Seven out of 10 engineering companies have fewer than 25% women in their workforce.
Among the women engineers surveyed, 85% believe there is a shortage of females in the workplace. The survey found that 60% of women engineers consider engineering to be male dominated.
Cambridge Control commissioned the survey when it noticed that few of the applicants for positions within the company were women. `We wanted to see what the main reasons behind this inequality were,’ said Sham Ahmed, managing director of the company.
Education and the attitude of teachers towards industry are to blame, according to the survey. The women questioned blamed this on the lack of encouragement given to girls at schools and the hostile attitude of their teachers towards industry.
`We know that there is a problem all over Britain in interesting girls in maths, science and technology,’ said Marie-Noaelle Barton, manager of the Women Into Science and Engineering (Wise) campaign.
`But the issue is more complex than the attitudes of teachers. Girls lack role models in engineering, and parents have stereotypes which must be overcome.
`If parents give their girls Lego as well as dolls, that’s alright. However, if they say that dolls are for girls and Lego is for boys that creates difficulties.’

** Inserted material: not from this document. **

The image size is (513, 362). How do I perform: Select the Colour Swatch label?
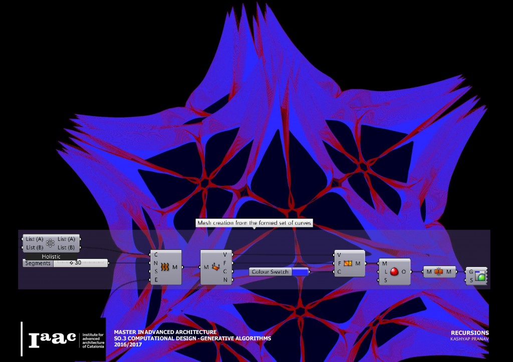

Despite this, Barton claims that progress is being made. `When we launched Wise in 1984 only 7% of those studying engineering were women; now it’s 14%.

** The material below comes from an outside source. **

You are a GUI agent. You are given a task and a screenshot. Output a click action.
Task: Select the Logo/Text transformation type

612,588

`Of all areas, chemical engineering is seeing the best progress, where around 25% of those studying are women,’ she said.
* Women in the UK earn 34% less on average than their male colleagues, according to research by the European Trade Union Confederation. Britain’s hourly pay gap is the widest in Europe, where the average wages gap is 27.5%.
The ETUC found that the pay differential widens with seniority and is independent of the size of companies.